Stored data:

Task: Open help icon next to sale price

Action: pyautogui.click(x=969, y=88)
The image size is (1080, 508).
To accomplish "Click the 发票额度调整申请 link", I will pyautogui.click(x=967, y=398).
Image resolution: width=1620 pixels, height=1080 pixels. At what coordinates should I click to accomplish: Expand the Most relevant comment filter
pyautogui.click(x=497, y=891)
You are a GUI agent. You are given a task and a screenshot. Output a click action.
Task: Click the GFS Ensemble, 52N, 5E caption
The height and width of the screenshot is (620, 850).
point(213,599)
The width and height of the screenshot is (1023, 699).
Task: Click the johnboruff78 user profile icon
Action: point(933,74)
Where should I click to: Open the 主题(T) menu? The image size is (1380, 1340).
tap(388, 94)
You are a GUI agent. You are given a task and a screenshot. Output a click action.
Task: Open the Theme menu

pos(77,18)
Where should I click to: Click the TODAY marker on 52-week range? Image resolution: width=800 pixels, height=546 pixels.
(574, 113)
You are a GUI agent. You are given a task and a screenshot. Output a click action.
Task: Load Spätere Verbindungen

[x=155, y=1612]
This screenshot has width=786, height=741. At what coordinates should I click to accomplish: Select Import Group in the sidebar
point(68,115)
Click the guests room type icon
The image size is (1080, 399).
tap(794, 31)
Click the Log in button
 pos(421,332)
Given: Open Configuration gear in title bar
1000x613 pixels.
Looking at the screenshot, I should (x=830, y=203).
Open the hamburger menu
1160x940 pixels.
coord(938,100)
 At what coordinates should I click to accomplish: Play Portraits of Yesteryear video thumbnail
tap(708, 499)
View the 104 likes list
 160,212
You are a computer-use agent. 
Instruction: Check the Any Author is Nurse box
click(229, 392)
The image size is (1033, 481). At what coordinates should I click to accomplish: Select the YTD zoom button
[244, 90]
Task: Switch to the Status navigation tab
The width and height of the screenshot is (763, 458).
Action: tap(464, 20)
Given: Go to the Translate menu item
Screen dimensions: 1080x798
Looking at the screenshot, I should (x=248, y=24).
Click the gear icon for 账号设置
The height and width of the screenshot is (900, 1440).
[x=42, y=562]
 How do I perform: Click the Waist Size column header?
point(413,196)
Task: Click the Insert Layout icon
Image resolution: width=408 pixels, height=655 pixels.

Your instructions: Which lines of the listing above hold the word "gear"? Copy each of them.

Task result:
Given: Open Configuration gear in title bar
Click the gear icon for 账号设置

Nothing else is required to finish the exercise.